[Collected data entries]

· · · ·

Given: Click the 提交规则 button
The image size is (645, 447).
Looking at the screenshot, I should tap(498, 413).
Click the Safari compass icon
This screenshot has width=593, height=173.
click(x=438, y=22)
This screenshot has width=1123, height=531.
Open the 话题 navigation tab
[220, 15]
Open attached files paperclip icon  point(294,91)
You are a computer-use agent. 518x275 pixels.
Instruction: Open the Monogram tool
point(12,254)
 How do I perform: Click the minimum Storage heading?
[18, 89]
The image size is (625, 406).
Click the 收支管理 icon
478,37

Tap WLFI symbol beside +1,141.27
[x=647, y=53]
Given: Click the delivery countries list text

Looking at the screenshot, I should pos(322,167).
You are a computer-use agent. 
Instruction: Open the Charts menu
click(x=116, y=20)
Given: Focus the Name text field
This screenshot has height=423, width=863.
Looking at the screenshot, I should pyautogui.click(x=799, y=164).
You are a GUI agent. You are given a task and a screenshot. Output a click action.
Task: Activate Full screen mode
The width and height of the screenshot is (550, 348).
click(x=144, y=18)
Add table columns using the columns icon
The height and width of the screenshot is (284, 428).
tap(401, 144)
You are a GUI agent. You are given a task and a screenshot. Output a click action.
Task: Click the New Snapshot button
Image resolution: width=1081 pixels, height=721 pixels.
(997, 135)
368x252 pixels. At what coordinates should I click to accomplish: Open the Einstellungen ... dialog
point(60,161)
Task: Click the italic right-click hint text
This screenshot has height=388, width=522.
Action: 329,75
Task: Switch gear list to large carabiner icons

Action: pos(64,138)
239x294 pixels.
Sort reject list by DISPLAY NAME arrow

· · · ·

◆ The task ◆
A count is all that should be returned: the number of lines in these records containing the string "computer".

◆ Written reply ◆
2